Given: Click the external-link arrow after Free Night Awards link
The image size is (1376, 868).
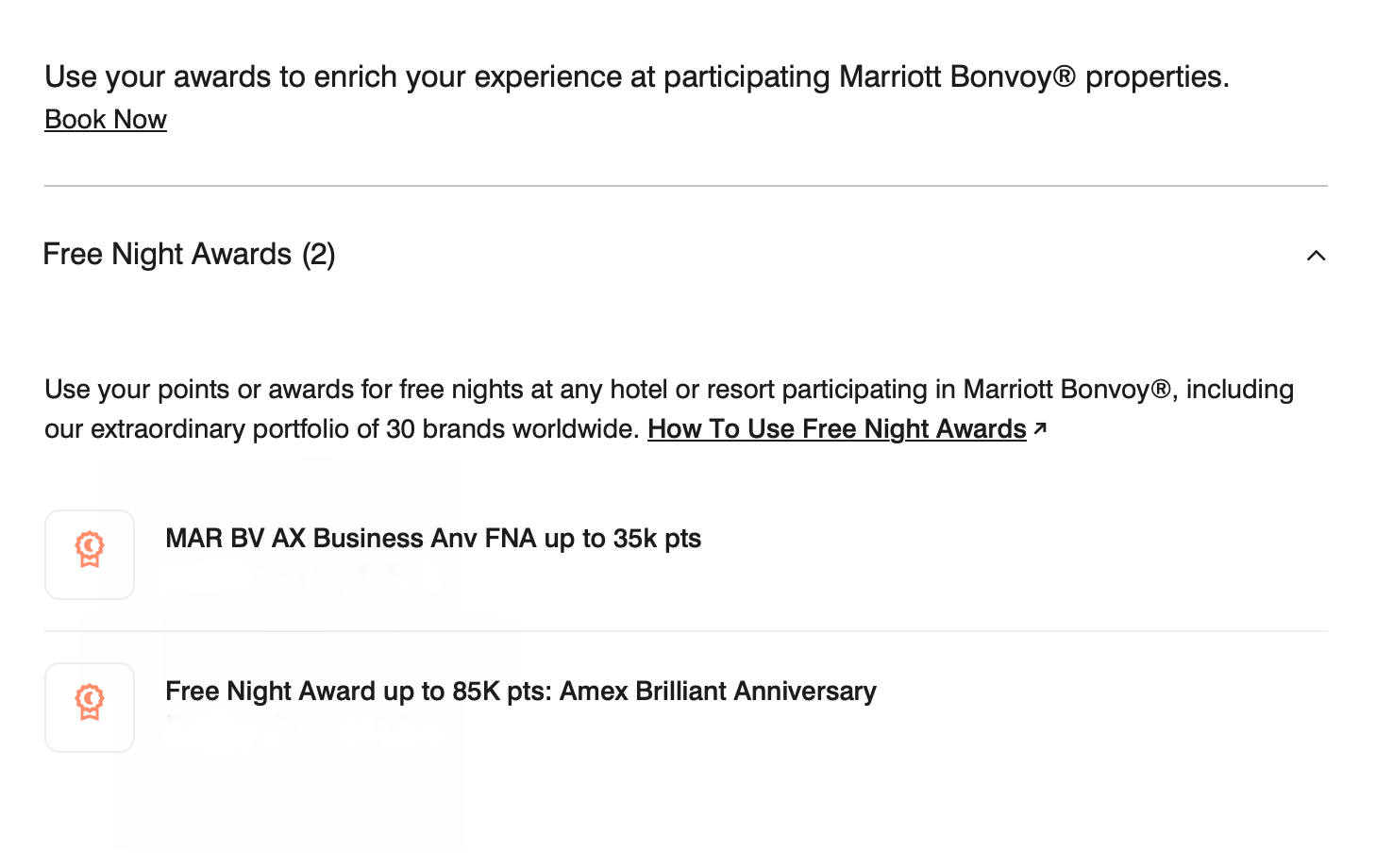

---

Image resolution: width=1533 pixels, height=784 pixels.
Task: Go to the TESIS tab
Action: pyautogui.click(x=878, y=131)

Work to complete => Your reply is to repeat, unchanged, the lines above running from the one with "Given: Click the" up to and including the one with "The image size is (1376, 868).".

Task answer =>
Given: Click the external-link arrow after Free Night Awards link
The image size is (1376, 868).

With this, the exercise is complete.